SUPPLIED RECORDS
++++++++++

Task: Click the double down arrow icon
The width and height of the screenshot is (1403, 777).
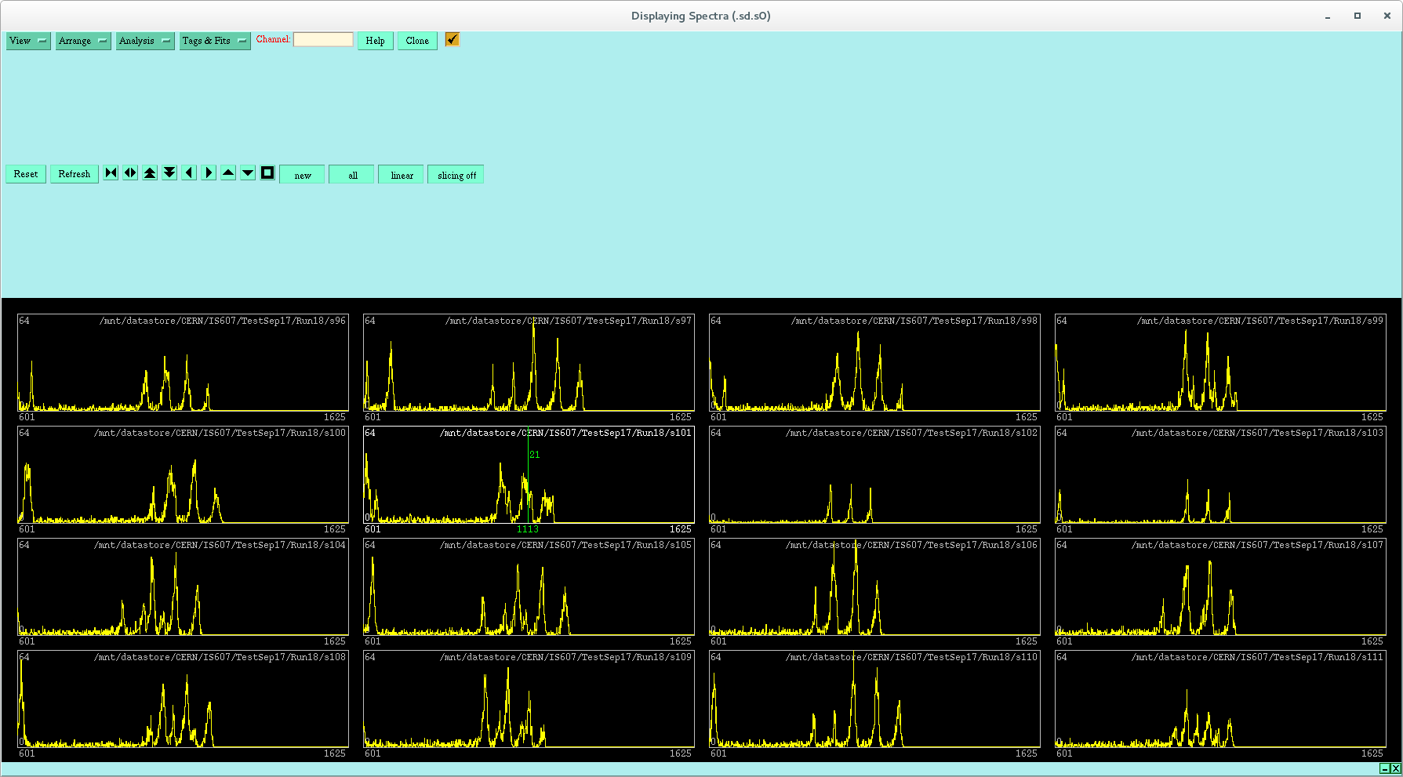Action: click(x=169, y=173)
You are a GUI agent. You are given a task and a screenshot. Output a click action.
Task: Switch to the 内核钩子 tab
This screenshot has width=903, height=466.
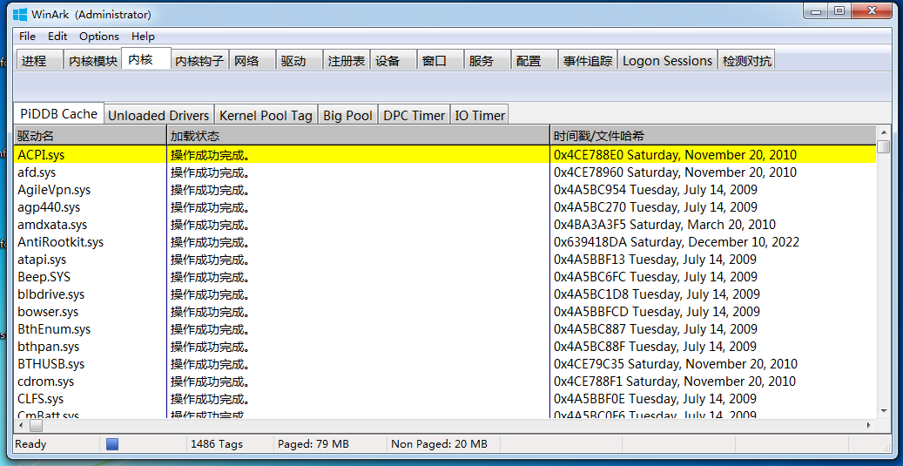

++++++++++

Only the words belong in your copy: restate the data above exactly and leave the images out.

Task: Click the double down arrow icon
The width and height of the screenshot is (1403, 777).
Action: click(x=169, y=173)
You are a GUI agent. You are given a task and a screenshot. Output a click action.
Task: Switch to the 内核钩子 tab
This screenshot has width=903, height=466.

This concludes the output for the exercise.